Cin8-bundling activity, not its motor activity or phosphorylation, is required for SPB separation. (A) G1-synchronized cdc28-as1 expressing nondegradable versions of Cin8, Kip1 and Ase1, from their respective native promoter-driven constructs on a CEN vector, were released in the presence of 1NM-PP1. Cells at 240 min after release are shown. The Western blot (rightmost panel) shows stability of the nondegradable versions in G1. (B) clb3Δ clb4Δ clb5Δ GAL-CLB5 cells carrying MET3-CIN8-HA₃ were synchronized in G1 in Raff+Gal+Methionine medium and released into methionine-deficient glucose medium. (C) G1-synchronised cdc28Y19E carrying SPC42-GFP at the TRP1 locus and expressing from CEN vector GAL-CIN8-cmyc₃, GAL-CIN8 (R196K)-cmyc₃ (affecting motor activity), GAL-CIN8 (F467A)-cmyc₃ (affecting microtubule binding) or GAL-CIN8 (R394A, H396A, E871A)-cmyc₃ (affecting bundling) were released into YEP+Raff+Gal at 37°C. Numbers indicate percentage of cells with two SPC42-GFP dots at 240 min.
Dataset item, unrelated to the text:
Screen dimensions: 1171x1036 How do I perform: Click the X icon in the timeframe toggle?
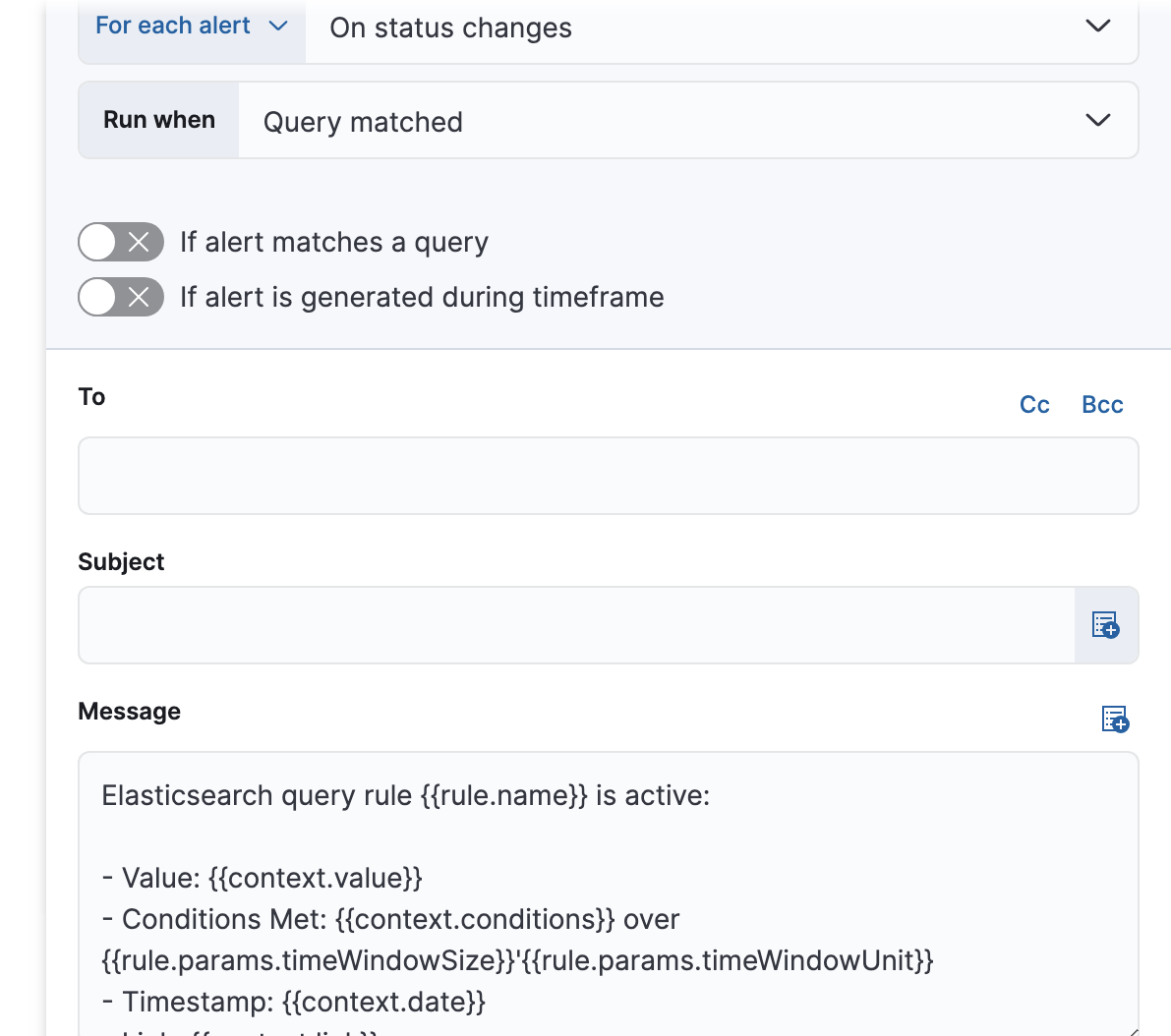pyautogui.click(x=139, y=297)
Western blots show the extent of Cin8 expression. (D) (Top panel) Kinetics of spindle formation in cdc28Y19E expressing GAL-CIN8-cmyc₃, GAL-KIP1-cmyc₃ or GAL-ASE1-cmyc₃ on a CEN plasmid or versions carrying mutations at Cdc28 consensus sites mimicking phosphorylated (E) or unphosphorylated forms (A). (Lower panel) Spindle kinetics in cin8-3 kip1Δ and cin8Δ ase1Δ cells expressing phospho-deficient versions at the Cdc28 consensus sites (A).